# 94' Sentra Car Audio



## Innominate (Feb 23, 2005)

I'm trying to install a system in my car myself. So far it has been ok I guess, kind of a headache. Anyway I've run into a problem. Both right speakers don't work. It is very unlikly that it has something to do with the head unit and the wires connected because of the way it is set up. I tried looking under the passenger side dash and I see wires but I'm not sure where they go. Any ideas?


----------



## greenbean699 (Jan 18, 2004)

Innominate said:


> I'm trying to install a system in my car myself. So far it has been ok I guess, kind of a headache. Anyway I've run into a problem. Both right speakers don't work. It is very unlikly that it has something to do with the head unit and the wires connected because of the way it is set up. I tried looking under the passenger side dash and I see wires but I'm not sure where they go. Any ideas?


First off....why are you using the factor speaker wires??
If you want a "SYSTEM" the you can unplug all the wires and tape them up. Then go to wally world and grab the biggest speaker wire you see.
Back to the crib to run the wires. Not that hard.

I should have said this first, but have you checked to see if the deck is just setup to play just the left side? As you should know that you have a setting to change right to left and front to back.


----------



## Dustin (Dec 14, 2003)

well, if it worked before the head unit went in, and the speakers, then it's something you did to it, check all wires, and check the grounds, also, check the polarity to the speakers.


----------



## Innominate (Feb 23, 2005)

"First off....why are you using the factor speaker wires??
If you want a "SYSTEM" the you can unplug all the wires and tape them up. Then go to wally world and grab the biggest speaker wire you see.
Back to the crib to run the wires. Not that hard."

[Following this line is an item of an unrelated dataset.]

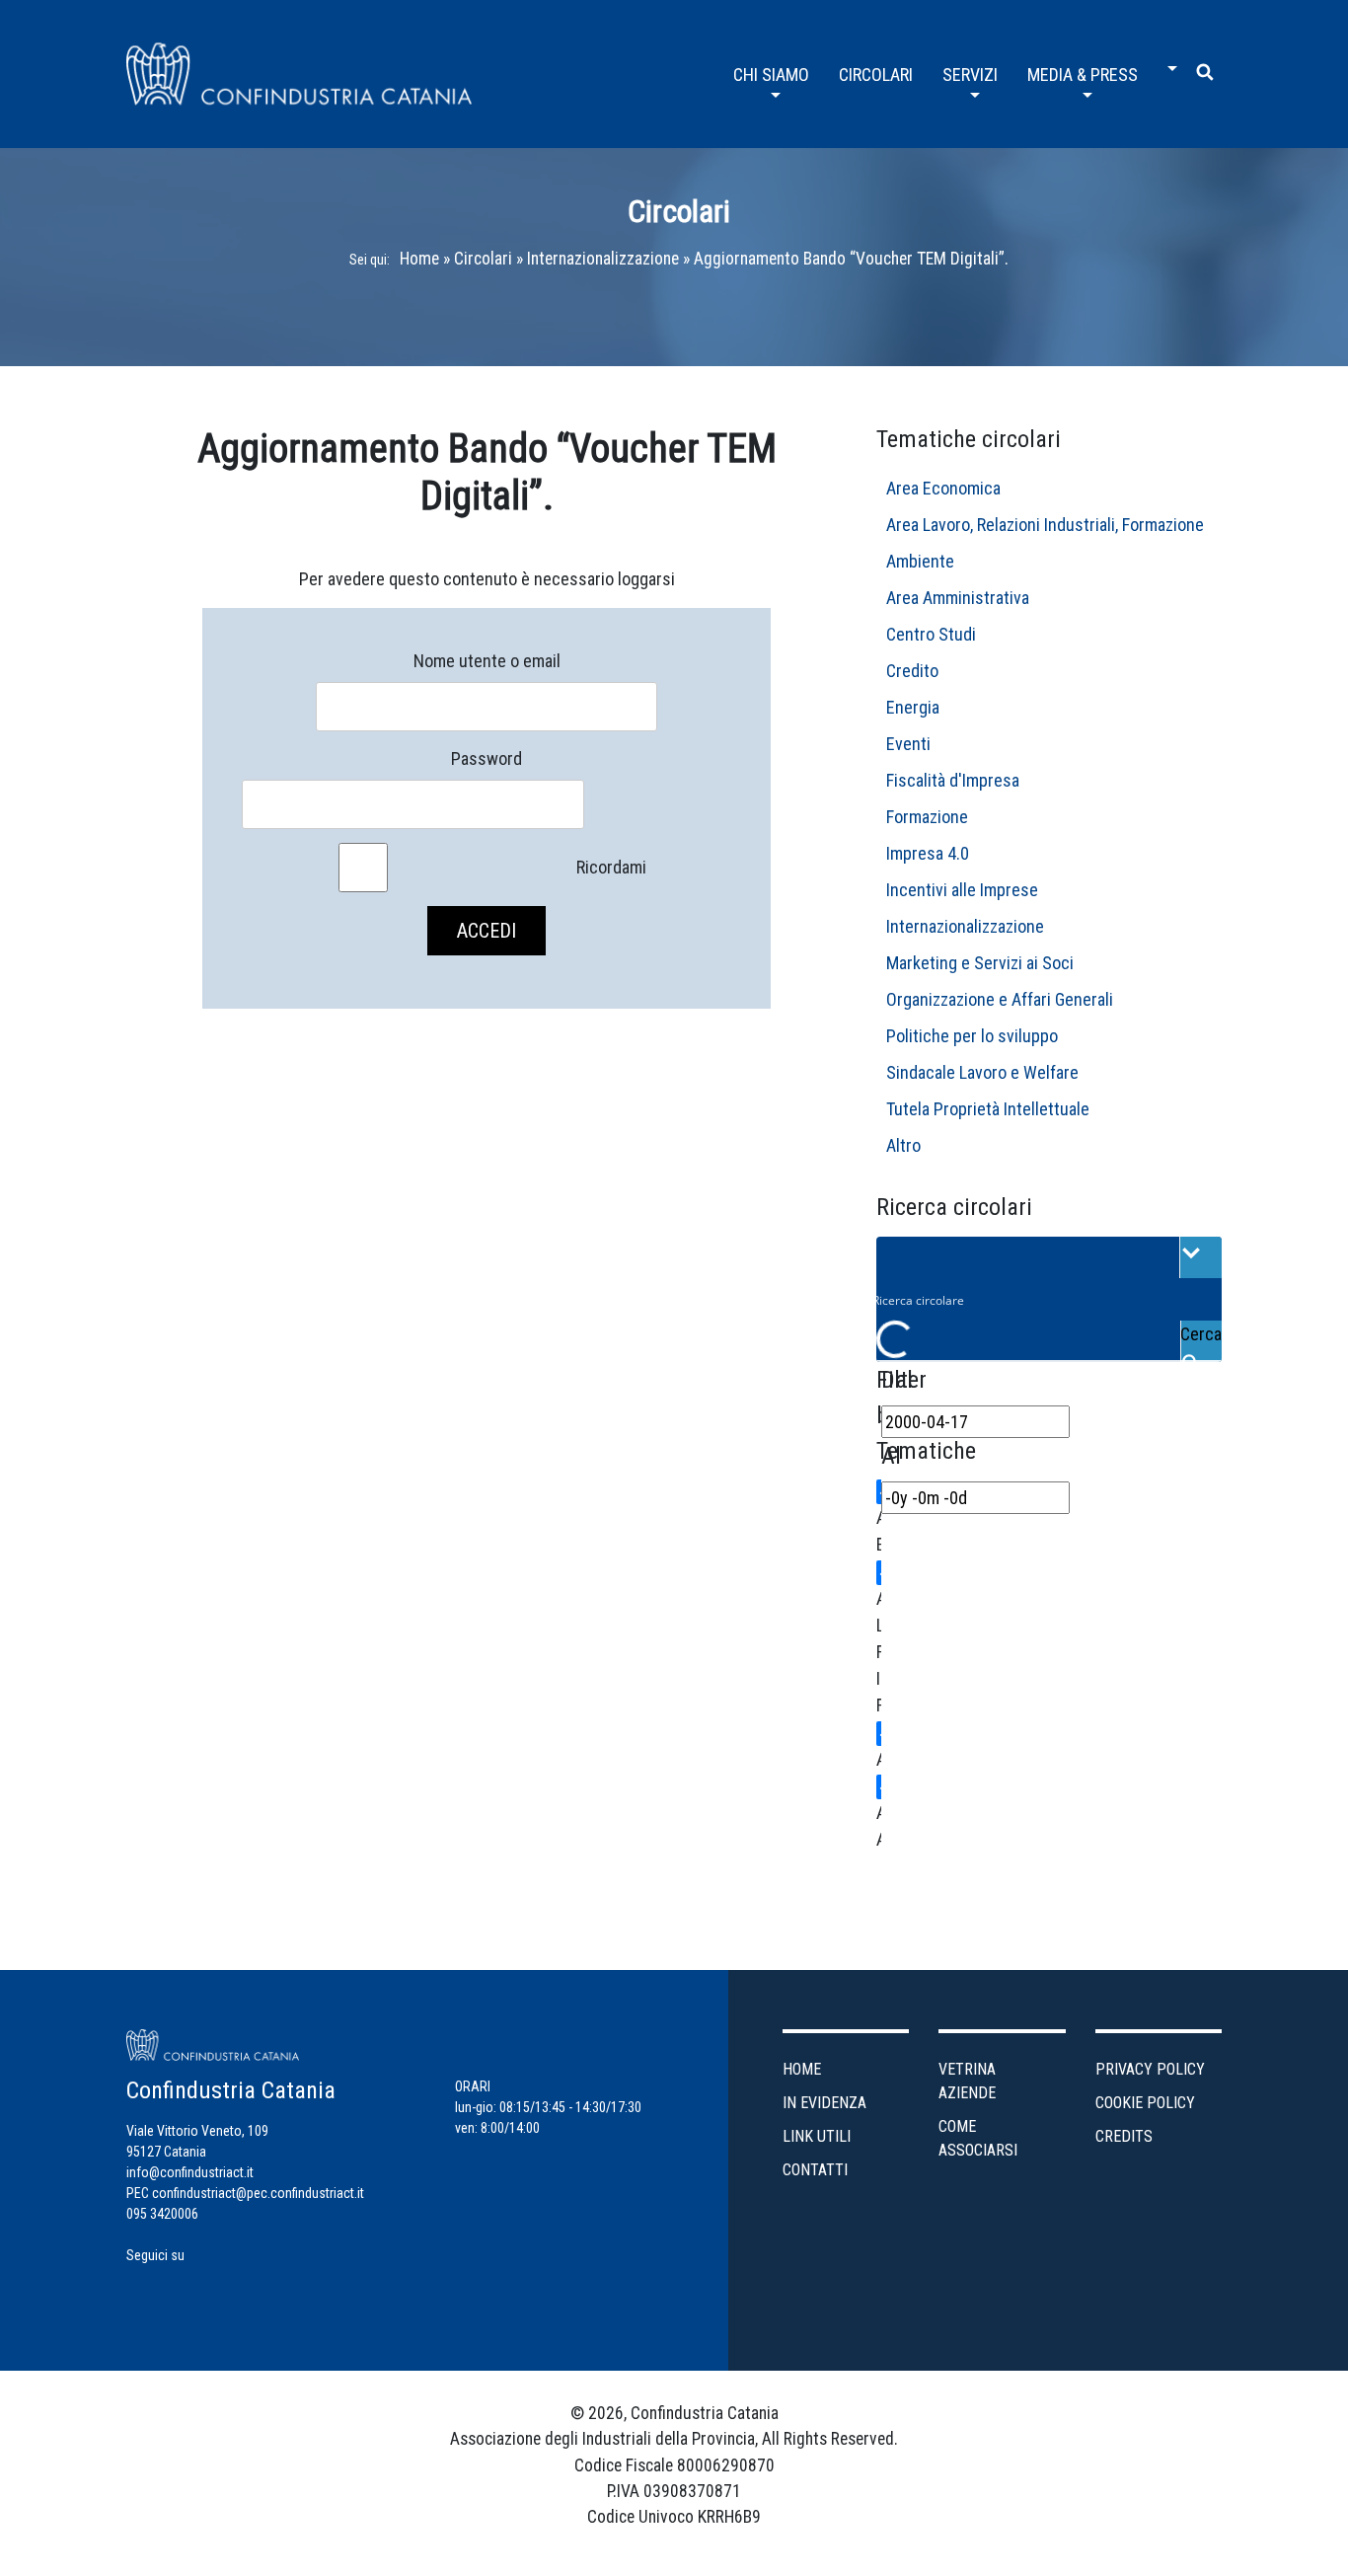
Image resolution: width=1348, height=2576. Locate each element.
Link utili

I have no idea what you mean. I bought a harness for my car to my unit, stripped the wires, and re connected them. The only other wires are the one that are going to be going from the sub to the amp to the unit and battery.

"I should have said this first, but have you checked to see if the deck is just setup to play just the left side? As you should know that you have a setting to change right to left and front to back."

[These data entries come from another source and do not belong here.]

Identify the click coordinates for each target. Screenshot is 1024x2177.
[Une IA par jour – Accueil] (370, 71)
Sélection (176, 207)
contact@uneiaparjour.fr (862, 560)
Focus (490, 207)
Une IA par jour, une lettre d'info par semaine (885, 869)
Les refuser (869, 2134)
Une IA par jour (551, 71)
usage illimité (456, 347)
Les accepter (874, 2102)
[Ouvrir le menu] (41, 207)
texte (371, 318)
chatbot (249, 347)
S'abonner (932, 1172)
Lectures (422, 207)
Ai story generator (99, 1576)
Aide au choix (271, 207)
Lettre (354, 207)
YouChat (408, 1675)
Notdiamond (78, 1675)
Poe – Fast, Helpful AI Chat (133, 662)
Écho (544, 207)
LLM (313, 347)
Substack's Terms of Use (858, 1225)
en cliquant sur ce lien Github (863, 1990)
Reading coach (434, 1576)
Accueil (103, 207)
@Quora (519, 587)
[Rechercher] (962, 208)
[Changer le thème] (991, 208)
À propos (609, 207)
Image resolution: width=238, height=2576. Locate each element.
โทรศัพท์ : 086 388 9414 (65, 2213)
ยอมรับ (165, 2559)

The unit has balance settings, and currently they are in the middle. If I put it to play right speakers only, no sound comes out. 

"well, if it worked before the head unit went in, and the speakers, then it's something you did to it, check all wires, and check the grounds, also, check the polarity to the speakers."

That's the thing, I have no idea if it worked before or not.When we got the car our mecanic told us that for some reason the radio was connected directly to the battery, so that if we left the fuse in even with the car off it was going to drain the battery. We havn't had the audio fuse in there since until I hooked up this headunit, and no, it doesn't drain the battery. I don't know wtf he was talking about. Anyway, Sentra's ground is in the antenna cable, and the other black wire I cut and connected to the chassis for good measure. As for checking the polarity.. Could you explain that to me?


----------



## chris1379 (Dec 4, 2005)

Does it have a power antenna? That could drain the battery. It could also be a malfunction of the clock unit inside the radio. Anyway, if the old radio worked, try connecting it back. If the right speakers still don't work, you'll have to pull the speakers. I'd say at this point, the speakers are toast anyway, just from age. The Lightning Audio speakers at Wal-Mart are good for the money. If you put in new speakers, run new wires as the other poster stated. That way you won't have to cut factory wires and you'll have better quality wire. Oh, something else to try is connecting a battery between the right speaker wires. You just need to touch the wires to the battery for a moment. A scratching sound tells you they're working.

Chris



Innominate said:


> I'm trying to install a system in my car myself. So far it has been ok I guess, kind of a headache. Anyway I've run into a problem. Both right speakers don't work. It is very unlikly that it has something to do with the head unit and the wires connected because of the way it is set up. I tried looking under the passenger side dash and I see wires but I'm not sure where they go. Any ideas?


----------



## Innominate (Feb 23, 2005)

chris1379 said:


> Does it have a power antenna? That could drain the battery. It could also be a malfunction of the clock unit inside the radio. Anyway, if the old radio worked, try connecting it back. If the right speakers still don't work, you'll have to pull the speakers. I'd say at this point, the speakers are toast anyway, just from age. The Lightning Audio speakers at Wal-Mart are good for the money. If you put in new speakers, run new wires as the other poster stated. That way you won't have to cut factory wires and you'll have better quality wire. Oh, something else to try is connecting a battery between the right speaker wires. You just need to touch the wires to the battery for a moment. A scratching sound tells you they're working.
> 
> Chris


No power antenna. I can't connect the old radio as I have no wires for it anymore. I think the reason the right speakers are not working is because of a loose wire on the right side of the car going to the unit, I just don't know where to look. As for replacing the speakers, I have no problem doing that, but I don't even know how to get to the door speakers. I unscrewed all visible screws in the door and the panel still won't budge. What's the difference between factory wires and store bought ones? Sorry for all the questions, I'm new at this.


----------



## TheMadCheshire (Dec 30, 2004)

On your note about the door removal, make sure you remove the screws that are under the handle. If the original trim is still there, there will be two covers over the two screws. if those are removed, you might try pulling out and then up, cause the trims gotta get over the open latch(where the lock is). As for your speaker problem, it sounds to me like the right speakers may just not be connected. Possibly somewhere between the headunit and the speaker the wires are open. If you have an ohmmeter you might try connecting one lead to the (+) signal wire and the other to the (-) signal wire and see if there is any resistance. Should be about 4 ohms. if it is "OL" or "infinity" then the line is open somewhere. In that case you might as well run your own wires to the door because tracking that open is more work than its worth, espcially since the stock wires suck anyways.


----------